Here are my observations, and I believe these to be very accurate, as I've seen countless hummingbirds in every situation possible. First you have to understand that there are major differences between the juveniles and the adults. With the Northern migrant hummingbirds, when you first see them in Spring, they'll all be adults from the age of six months to approximately 10 years. The Males are looking for territory, and the females following days after will be spotted by those males. Females can be incredibly cautious, and for very good reason. They'll not only be looking out for themself, but for the young in the near future. The Males can be very curious but not foolish.
If an adult male is new to a territory, it'll be far more cautious, and far easier to scare away in its first arrival. Once it's checked out surrounding territory and returned a few times to your feeder, nothing will keep it away. Both adults familiar with your feeders and garden will pick the most opportune time to feed. A male that's been around your garden in past years will show up and act as though it's never left. It felt secure in the past, and security is one key component of Males returning. The adult females, being far more cautious, can spook easily, but also return to their common place if they've been there before. If it's a newly arriving male or female, and you startle it, the male is a bit more likely to return than a female. New birds to a territory are always more cautious because they know the territorial ways of their own kind. This is why a new bird approaches a feeder with extreme caution. This brings me to another question. Should I avoid yard work or mowing the lawn with hummingbirds around? Here's the simplest answer. When you're expecting new birds to show up in your garden, whether in Spring or when the young first start leaving the nest, avoid anything involving noise and frequent movement. I've driven within 6 feet of one of my regular Males, with the lawn tractor, without scaring him from the feeder, and let me tell you it's not a quiet one. It's virtually impossible to get that near a female without her flying off. Young birds can be extremely naive and curious, but they're not typically used to lawnmowers and people in their natural nesting surroundings, therefore may fly off with movement and noise 50ft away or more. In their initial encounter with these unfamiliar noisy objects, you can scare young birds away permanently. However, once they become very familiar with your yard and feeders, they'll typically return repeatedly.

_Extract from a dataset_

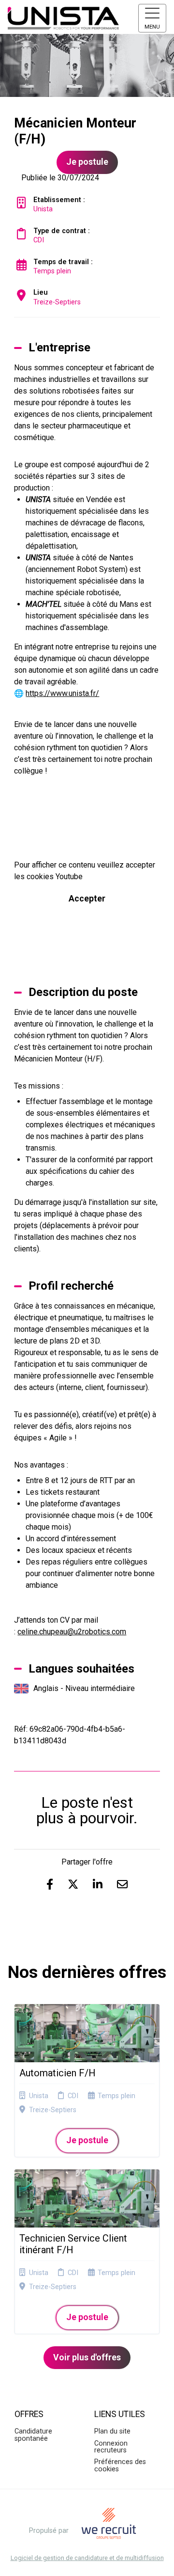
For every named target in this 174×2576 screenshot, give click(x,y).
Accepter (87, 898)
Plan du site (112, 2431)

In saying all this, this is how I would act in respect to these circumstances. In Spring when I anticipate their return, I mow the lawn and complete all the necessary yard work before they arrive. And for the next 2 to 3 weeks, all of these activities are halted. This means you have to know when the hummingbirds will arrive in your garden, and once you do this for several years you'll be able to narrow down the arrival time to one or two days. Later in the season, when the young birds are about to leave the nest, the yard work is halted again.
Ultimately all of this is done to prevent all new birds to my garden from being scared away before they've learned just how great it's been prepared, just for them.